“In una crisi emerge sempre con chiarezza il fatto che l’Unione europea non è una nazione”, ha affermato Jacob Kirkegaard, del centro studi German Marshall Fund, commentando i problemi iniziali di rifornimento dei vaccini. La Ue, dice, “non era attrezzata per uno scontro a fuoco”.
Le ragioni le conosciamo tutti: l’Europa non ha una guida politica forte, ma una somma di politiche statali spesso divergenti. E ciò non è avvenuto per caso.
Nel 2009 viene firmato il Trattato di Lisbona, ma è una riforma minore rispetto al progetto del 2004 bocciato da danesi e francesi e per l’Europa cominciano gli anni di un lento oblio. Che non sono ancora finiti. Dal 2005 in poi – nonostante da retorica di facciata di tutti i leader europei succedutisi – nessuno Stato vuole davvero cedere il potere a un’entità che non potrà controllare.
Forse merita ricordare ai lettori statunitensi che l’Unione Europea (composta da tutti gli Stati europei meno Svizzera, Regno Unito, Norvegia, Serbia, Islanda ed ovviamente Russia) si basa fondamentalmente su due istituzioni operative:
- il Consiglio europeo (composto dai capi di Stato o di governo degli Stati membri), che decide la politica di indirizzo
- la Commissione europea – guidata dalla tedesca Ursula Van der Leyden – è il governo esecutivo dell’Unione.
E su cosa può decidere l’Europa in modo autonomo? Su molto poco:
- l’UE ha competenza esclusiva su unione doganale, regole di concorrenza, politica monetaria, politica commerciale comune, accordi internazionali.
- Tutto il resto di fatto dietro alle definizioni di “competenza concorrente” o “competenza di sostegno” è in mano ai singoli Stati: fisco, trasporti, ambiente, energia, sanità, industria, cultura, istruzione, protezione civile.
Per semplificare molto si può dire che l’UE è un condominio dove ognuno è padrone a casa propria e l’Unione europea è l’amministratore del condominio. Da pochissimo, a fine giugno 2021, si aperta la Conferenza sul futuro dell’Europa che ha come obiettivo cambiare l’Europa dandole una nuova organizzazione, nuove politiche comuni più vicine ai cittadini e maggiore coesione.
“Questa conferenza è un esercizio unico” di democrazia ed è “come una staffetta” tra cittadini e politici europei, che si passeranno il testimone per presentare “proposte concrete di riforma” e arrivare in seguito alla loro attuazione, ha detto l’eurodeputato liberale belga Guy Verhofstadt, co-presidente del comitato esecutivo della Conferenza. L’Europa, è vero, ha una capitale politica, Bruxelles, una bandiera, un Inno e un Giorno dell’Europa, il 9 maggio. Ha tutto, ma non ha un’anima di fondo.

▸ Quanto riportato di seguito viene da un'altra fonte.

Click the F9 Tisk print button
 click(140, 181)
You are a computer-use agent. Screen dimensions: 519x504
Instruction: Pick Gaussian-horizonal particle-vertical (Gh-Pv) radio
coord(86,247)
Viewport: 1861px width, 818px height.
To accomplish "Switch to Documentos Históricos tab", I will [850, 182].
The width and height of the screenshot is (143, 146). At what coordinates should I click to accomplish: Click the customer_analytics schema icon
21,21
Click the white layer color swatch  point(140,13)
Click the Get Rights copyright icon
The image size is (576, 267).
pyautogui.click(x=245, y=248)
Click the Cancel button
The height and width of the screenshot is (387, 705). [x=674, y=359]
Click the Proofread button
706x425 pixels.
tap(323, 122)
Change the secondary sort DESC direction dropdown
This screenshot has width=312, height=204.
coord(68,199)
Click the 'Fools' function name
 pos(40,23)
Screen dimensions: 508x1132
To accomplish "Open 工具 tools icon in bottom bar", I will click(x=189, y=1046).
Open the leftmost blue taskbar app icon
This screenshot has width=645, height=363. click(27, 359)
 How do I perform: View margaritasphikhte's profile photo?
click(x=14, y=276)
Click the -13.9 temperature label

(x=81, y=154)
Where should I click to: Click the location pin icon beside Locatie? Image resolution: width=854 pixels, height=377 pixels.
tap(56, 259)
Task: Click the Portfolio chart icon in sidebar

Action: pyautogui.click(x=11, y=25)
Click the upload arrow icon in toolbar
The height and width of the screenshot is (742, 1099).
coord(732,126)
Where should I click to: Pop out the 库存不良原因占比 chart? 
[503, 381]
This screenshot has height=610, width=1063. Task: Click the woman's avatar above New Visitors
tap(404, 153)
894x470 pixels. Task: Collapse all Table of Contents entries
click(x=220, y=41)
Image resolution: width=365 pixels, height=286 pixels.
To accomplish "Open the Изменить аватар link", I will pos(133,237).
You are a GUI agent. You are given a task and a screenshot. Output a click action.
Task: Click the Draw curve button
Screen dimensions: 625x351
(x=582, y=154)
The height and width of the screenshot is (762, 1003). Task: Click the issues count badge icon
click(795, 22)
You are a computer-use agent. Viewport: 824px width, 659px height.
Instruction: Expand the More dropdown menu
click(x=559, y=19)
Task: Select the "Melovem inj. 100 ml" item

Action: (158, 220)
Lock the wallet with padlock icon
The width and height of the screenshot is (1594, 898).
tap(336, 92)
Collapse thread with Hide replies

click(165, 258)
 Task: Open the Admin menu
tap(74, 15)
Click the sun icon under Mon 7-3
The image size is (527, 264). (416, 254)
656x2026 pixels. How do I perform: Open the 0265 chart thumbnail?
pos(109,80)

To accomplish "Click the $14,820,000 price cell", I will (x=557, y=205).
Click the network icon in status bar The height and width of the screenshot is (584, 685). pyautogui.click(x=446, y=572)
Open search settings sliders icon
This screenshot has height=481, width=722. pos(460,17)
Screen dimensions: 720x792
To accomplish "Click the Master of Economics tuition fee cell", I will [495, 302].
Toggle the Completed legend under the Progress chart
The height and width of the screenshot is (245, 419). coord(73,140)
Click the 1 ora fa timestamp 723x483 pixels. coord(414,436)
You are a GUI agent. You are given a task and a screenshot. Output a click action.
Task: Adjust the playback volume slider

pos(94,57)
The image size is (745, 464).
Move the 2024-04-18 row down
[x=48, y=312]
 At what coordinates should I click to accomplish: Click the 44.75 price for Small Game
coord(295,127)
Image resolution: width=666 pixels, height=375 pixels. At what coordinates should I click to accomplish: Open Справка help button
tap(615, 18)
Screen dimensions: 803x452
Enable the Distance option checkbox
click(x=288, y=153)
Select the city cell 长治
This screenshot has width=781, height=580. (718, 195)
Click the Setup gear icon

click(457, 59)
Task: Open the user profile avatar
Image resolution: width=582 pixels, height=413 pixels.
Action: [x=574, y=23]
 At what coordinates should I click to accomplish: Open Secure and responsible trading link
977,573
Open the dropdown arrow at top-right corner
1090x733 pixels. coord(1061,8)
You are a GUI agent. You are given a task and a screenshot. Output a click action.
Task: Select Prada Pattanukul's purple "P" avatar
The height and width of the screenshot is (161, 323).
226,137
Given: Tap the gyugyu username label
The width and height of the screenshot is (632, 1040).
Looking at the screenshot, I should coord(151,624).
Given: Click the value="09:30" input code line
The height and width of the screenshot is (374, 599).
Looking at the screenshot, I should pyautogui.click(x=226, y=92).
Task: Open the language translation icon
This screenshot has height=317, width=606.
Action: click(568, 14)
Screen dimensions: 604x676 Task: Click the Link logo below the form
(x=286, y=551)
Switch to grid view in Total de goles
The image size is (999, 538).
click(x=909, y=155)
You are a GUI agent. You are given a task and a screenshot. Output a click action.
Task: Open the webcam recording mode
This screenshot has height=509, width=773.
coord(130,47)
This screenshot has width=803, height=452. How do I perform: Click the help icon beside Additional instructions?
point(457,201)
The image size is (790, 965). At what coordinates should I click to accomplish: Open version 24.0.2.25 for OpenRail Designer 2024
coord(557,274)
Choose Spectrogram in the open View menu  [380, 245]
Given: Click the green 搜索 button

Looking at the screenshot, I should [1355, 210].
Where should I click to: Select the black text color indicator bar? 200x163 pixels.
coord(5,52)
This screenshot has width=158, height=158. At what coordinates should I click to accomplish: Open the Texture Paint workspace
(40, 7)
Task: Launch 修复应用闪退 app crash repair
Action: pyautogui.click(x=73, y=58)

Alla domanda in cosa ti senti sei europeo, molto probabilmente un cittadino spagnolo, austriaco, greco o irlandese ci dovrebbe pensare. I pensatori, artisti, musicisti, sportivi, politici, scienziati europei hanno nella storia contaminato tutte le nostre culture europee e influenzato fortemente quelle extraeuropee, specialmente americane. Le lingue inglese, il francese, lo spagnolo e il portoghese sono le lingue del mondo. In Europa è nato il diritto, lo Stato sociale, le università.
Oltre all’unione politica, sarebbe necessario uno sforzo da parte di politici, artisti, sportivi, media con l’obiettivo della creazione di un vero “orgoglio europeo”: rubriche europee nei tg nazionali e nei giornali di tutta Europa, una tv europea, un’uniformazione dei sistemi e dei programmi scolastici, una narrazione comune di una storia europea che non vuol cancellare in sul colpo secoli di guerre e di odi, ma mettere in luce come Machiavelli è tedesco, quanto Goethe spagnolo, quanto Cervantes svedese, quanto Mozart greco, quanto Freud italiano e così migliaia di colonne portanti della storia europea.
Così come Massimo D’Azeglio disse “fatta l’Italia ora bisogna fare gli italiani” la stessa cosa ci vorrebbe per l’Europa. Senza un’unione politica (e non si vedono Cavour all’orizzonte) e la creazione di un “cittadino europeo” la costruzione europea sarà sempre artificiosa, debole ed attaccabile dal vento del nazionalismo.